Comparison of the diagnostic performances of diffusion parameters in diffusion weighted imaging and diffusion tensor imaging of breast lesions
Introduction
Mammography and ultrasound are the basic imaging tools for breast radiology. The relatively low sensitivity of these tools resulted in demand for new imaging modalities. Dynamic contrast enhanced MRI with its high contrast resolution provided high sensitivity (90%) in the detection of breast cancer, however due to the low specificity (72%), it is still challenged to discriminate cancer from benign lesions [1].
Utilizing a new contrast mechanism, diffusion weighted imaging (DWI) provides a high sensitivity in the detection of changes in the microscopic cellular environment without the need for contrast injection [2]. DWI also offers a quantitative analysis, with the use of apparent diffusion coefficients (ADC). This quantifies Brownian Motion by reflecting the tissue cellularity and integrity of cell membranes. DWI has been used as a complementary technique to dynamic contrast enhanced MRI, which improved the diagnostic accuracy [2], [3].

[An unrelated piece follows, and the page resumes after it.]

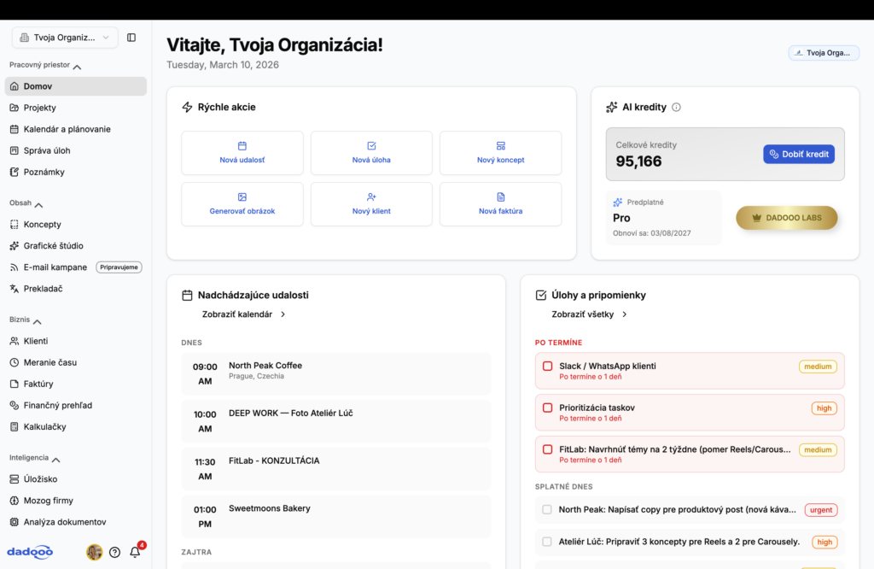Open the help question mark icon
Image resolution: width=874 pixels, height=569 pixels.
pos(115,552)
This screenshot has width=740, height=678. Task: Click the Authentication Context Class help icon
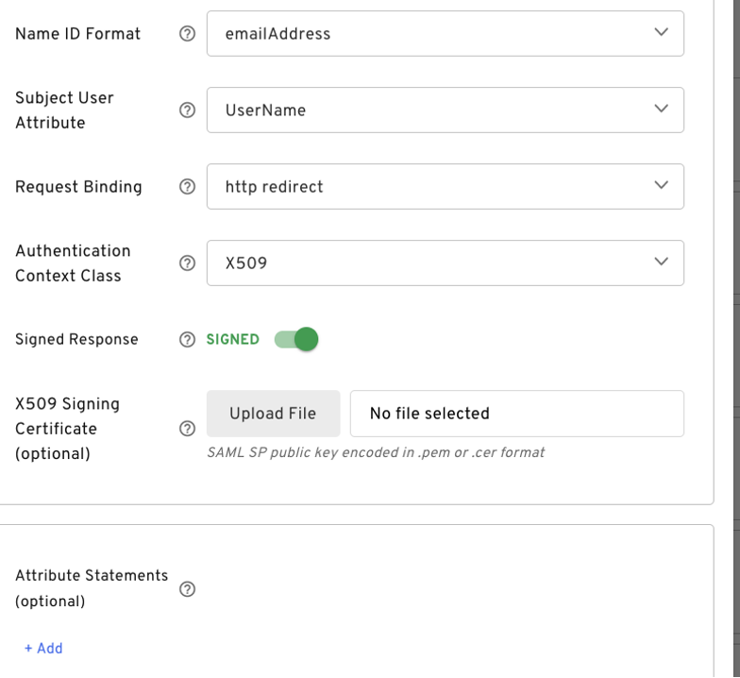pyautogui.click(x=187, y=263)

Diffusion tensor imaging (DTI) is a new technique that uses additional gradients to detect the degree of diffusion in multiple directions (at least six). It measures the full diffusion tensor describing the degree of anisotropic water diffusion in the tissue, quantified with the parameters mean diffusivity (MD) and fractional anisotropy (FA). Similar to the ADC, MD reflects the average anisotropy, and FA describes the degree of anisotropy [4].
Numerous studies have been performed to assess the diagnostic performance of DWI in differentiating benign and malignant breast lesions. ADC's in malignant tumors were found to be significantly lower than those of benign lesions and adding DWI increased the diagnostic accuracy of conventional MRI [3], [5], [6], [7], [8]. More recently, a few studies with DTI have been performed to assess the efficacy of DTI parameters, MD and FA, in the normal breast tissue and lesions. MD's in malignant tumors were found to be significantly lower than that of benign lesions, whereas FA showed controversial results [9], [10]. Only a few previous DTI studies with 3 Tesla imaging analysing the normal breast [11] and breast lesions [12] were reported. Higher magnetic field imaging has the advantages of higher signal-to-noise ratio (SNR) which allows higher temporal and spatial resolution [2].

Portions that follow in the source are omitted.